This month, Finland published its key positions on how international law governs cyber operations. Long a champion of a robust legal architecture for cyberspace, it joins a growing list of states that have publicly announced their views on the subject (including Australia, Austria, Czech Republic, Estonia, France, Iran, Netherlands, United Kingdom, and the United States). It is a trend that reflects a recognition that states can influence international cyber law in a way that fosters their national interests. Indeed, states like Finland that seize the interpretive initiative in advance of other states secure a distinct advantage as the law develops.

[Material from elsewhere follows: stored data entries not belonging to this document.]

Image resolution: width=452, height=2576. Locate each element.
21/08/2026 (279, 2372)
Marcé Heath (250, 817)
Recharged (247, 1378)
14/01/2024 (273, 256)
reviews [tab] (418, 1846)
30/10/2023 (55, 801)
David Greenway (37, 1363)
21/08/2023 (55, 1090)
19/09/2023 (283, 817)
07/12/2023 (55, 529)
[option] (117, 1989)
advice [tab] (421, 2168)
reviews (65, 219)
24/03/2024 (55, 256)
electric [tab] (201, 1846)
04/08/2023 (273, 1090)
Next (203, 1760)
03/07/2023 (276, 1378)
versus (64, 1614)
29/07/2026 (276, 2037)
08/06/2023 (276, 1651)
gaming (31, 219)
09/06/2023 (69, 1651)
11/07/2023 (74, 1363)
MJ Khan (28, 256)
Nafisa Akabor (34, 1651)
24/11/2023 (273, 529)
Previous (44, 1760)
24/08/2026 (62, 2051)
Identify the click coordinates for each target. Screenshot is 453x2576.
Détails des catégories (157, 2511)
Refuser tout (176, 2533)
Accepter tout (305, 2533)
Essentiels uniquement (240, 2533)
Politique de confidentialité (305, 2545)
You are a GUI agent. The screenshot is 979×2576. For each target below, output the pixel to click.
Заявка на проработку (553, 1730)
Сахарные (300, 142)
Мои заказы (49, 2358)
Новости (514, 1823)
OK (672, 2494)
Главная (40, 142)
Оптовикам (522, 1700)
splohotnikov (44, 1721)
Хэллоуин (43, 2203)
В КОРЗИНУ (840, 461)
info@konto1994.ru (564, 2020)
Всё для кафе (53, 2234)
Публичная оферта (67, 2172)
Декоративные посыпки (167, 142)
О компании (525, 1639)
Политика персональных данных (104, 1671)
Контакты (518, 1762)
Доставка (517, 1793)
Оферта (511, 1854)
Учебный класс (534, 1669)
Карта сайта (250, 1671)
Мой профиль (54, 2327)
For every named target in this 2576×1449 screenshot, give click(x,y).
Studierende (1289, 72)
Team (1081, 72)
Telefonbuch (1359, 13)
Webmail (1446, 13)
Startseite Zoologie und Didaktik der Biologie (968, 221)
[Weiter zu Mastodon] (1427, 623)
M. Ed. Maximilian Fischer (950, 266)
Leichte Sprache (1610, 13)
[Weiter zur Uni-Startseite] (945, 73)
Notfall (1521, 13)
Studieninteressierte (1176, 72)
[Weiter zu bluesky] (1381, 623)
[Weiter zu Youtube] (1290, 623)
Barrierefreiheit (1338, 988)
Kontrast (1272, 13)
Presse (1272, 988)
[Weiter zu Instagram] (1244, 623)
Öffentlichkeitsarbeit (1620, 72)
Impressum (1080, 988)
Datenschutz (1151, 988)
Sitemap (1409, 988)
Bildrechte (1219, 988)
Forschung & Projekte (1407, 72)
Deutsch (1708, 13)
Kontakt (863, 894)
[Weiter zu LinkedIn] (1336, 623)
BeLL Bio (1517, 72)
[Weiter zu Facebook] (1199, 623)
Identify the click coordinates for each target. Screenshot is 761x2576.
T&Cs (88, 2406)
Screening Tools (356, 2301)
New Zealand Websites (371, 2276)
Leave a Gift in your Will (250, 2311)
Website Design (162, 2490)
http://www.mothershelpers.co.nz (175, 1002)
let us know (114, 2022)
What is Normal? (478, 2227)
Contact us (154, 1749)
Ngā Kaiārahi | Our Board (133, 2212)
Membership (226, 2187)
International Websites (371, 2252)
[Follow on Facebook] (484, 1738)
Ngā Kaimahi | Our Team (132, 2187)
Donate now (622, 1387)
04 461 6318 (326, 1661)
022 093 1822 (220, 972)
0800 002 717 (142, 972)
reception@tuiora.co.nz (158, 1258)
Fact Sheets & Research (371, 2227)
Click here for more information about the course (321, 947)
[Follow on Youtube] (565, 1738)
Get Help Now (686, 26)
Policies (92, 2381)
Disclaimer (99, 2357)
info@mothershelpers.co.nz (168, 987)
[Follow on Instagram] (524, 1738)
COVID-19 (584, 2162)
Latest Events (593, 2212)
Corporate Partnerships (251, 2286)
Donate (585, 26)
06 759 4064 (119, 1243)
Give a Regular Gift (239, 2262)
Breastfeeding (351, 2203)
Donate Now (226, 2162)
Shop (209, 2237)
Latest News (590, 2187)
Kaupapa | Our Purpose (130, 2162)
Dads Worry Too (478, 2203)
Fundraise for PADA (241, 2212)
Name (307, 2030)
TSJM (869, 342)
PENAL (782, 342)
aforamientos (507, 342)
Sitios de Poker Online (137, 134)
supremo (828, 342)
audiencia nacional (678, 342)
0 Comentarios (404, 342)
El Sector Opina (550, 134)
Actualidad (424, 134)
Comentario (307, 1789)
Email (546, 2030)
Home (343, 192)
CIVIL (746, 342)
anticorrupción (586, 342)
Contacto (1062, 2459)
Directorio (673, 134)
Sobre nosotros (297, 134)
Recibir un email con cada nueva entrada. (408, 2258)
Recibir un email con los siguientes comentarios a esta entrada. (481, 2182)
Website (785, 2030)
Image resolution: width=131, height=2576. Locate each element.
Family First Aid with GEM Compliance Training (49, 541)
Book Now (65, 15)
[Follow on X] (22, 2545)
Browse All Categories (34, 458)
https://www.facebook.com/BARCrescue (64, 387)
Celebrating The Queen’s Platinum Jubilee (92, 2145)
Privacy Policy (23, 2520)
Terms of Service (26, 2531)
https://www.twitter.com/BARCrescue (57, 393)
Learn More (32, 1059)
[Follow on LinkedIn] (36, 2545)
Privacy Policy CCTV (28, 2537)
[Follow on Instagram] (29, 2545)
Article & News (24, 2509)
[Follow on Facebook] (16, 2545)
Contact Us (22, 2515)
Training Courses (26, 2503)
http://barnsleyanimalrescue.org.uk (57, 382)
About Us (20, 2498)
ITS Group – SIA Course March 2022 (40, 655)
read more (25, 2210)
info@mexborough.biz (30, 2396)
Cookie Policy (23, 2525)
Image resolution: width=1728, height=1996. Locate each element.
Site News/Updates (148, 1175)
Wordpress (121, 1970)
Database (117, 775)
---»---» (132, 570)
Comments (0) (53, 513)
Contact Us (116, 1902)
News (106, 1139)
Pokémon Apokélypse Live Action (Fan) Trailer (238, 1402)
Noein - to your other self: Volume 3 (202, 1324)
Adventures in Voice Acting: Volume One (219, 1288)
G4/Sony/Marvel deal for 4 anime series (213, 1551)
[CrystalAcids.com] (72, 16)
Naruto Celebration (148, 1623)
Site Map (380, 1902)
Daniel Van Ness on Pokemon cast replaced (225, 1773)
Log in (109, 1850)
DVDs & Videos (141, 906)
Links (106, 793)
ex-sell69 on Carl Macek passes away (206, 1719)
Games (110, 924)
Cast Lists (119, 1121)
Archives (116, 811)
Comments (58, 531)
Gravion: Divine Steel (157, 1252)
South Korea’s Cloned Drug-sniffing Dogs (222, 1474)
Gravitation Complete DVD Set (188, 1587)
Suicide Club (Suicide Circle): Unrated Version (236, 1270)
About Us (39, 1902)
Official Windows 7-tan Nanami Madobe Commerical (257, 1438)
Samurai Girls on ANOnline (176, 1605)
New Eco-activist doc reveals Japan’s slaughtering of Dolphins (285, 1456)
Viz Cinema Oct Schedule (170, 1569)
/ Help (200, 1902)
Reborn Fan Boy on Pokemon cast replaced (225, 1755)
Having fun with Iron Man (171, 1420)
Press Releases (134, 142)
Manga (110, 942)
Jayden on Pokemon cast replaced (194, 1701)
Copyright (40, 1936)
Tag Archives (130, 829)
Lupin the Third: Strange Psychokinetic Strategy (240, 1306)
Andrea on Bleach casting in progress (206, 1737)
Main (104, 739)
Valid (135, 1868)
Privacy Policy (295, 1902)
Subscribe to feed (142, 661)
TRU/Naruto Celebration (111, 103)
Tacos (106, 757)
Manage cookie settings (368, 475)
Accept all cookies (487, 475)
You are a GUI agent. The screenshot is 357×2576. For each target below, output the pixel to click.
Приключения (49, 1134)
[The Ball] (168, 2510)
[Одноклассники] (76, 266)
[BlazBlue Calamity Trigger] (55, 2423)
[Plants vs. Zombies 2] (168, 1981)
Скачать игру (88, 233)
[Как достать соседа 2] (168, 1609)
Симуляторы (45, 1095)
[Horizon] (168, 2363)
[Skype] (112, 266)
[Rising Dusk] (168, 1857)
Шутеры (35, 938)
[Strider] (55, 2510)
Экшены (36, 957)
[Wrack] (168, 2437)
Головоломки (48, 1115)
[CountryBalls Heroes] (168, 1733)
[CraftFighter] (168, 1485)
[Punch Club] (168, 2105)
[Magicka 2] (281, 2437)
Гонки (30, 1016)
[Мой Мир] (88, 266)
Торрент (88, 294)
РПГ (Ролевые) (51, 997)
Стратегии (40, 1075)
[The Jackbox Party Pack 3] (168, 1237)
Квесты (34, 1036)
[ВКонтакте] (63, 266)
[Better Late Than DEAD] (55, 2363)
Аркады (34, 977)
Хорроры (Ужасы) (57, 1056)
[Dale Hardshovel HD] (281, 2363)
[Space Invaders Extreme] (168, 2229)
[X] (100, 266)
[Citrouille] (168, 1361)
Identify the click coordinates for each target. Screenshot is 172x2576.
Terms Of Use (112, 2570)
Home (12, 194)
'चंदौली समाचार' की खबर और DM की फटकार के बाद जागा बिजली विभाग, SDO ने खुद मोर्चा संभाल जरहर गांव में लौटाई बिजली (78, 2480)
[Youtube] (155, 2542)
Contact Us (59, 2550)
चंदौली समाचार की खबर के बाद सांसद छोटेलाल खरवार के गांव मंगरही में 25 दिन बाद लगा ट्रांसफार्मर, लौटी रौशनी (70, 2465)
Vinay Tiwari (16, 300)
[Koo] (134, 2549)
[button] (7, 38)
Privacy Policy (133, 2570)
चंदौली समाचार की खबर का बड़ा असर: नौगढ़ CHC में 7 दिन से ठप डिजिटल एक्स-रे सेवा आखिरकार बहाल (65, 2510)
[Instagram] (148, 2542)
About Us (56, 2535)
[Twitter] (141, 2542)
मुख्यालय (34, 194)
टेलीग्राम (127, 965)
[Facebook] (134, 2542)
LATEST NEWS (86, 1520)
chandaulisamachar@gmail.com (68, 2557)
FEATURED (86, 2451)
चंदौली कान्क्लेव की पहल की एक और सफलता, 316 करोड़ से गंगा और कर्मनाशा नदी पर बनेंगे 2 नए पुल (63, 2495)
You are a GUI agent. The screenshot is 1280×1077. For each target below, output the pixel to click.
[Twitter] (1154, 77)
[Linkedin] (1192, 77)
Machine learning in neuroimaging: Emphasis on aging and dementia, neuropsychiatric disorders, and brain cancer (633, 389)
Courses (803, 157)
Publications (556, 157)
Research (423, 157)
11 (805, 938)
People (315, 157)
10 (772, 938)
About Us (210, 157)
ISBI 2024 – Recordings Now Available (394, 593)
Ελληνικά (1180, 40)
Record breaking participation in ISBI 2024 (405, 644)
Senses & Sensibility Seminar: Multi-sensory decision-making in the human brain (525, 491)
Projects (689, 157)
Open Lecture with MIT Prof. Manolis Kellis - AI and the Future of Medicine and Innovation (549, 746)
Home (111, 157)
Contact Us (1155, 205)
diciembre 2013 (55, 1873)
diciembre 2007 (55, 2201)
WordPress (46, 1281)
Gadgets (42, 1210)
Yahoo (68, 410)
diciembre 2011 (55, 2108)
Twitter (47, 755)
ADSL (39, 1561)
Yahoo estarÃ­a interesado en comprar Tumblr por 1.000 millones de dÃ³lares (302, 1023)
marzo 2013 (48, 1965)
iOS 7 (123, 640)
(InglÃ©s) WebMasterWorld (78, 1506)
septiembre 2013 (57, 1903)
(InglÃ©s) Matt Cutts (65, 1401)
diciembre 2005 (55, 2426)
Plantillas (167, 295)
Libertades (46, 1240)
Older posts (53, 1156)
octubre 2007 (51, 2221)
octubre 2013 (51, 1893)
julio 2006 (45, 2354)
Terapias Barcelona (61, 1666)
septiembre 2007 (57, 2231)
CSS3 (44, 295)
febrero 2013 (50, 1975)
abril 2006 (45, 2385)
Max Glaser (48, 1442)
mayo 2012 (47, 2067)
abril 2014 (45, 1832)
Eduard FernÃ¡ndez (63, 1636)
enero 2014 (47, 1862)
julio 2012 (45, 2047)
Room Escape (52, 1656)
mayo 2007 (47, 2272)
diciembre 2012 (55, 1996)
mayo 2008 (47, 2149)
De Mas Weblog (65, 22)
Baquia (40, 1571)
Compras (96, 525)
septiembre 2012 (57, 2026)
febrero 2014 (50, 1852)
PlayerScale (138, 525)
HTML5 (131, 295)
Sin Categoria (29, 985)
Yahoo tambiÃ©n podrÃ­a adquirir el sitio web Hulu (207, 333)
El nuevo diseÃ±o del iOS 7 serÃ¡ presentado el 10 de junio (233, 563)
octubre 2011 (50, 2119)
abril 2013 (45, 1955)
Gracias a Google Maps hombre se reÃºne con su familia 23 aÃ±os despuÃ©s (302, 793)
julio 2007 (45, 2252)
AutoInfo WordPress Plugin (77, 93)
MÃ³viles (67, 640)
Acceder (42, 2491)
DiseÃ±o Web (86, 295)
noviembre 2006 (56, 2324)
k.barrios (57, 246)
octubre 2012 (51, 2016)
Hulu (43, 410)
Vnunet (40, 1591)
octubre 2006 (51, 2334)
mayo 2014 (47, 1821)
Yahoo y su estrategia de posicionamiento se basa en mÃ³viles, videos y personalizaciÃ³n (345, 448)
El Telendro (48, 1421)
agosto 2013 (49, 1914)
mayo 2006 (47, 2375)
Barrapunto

The country has approached the topic with normative sophistication. During the UN Open-ended Working Group (OEWG) in February, for instance, it cautioned that while “voluntary non-binding norms of responsible state behavior,” such as those acknowledged in the 2013 and 2015 GGE Reports, are “essential elements in building and maintaining free, open and secure cyberspace,”

the OEWG must make sure that what is stated is consistent with international law and does not create confusion. Of course, any voluntary norms, rules and principles – whether already agreed or new – are without prejudice to States’ rights and obligations under international law. We would support including in the report of the OEWG a general clause stating that nothing in the work of the OEWG should be interpreted as undermining international law.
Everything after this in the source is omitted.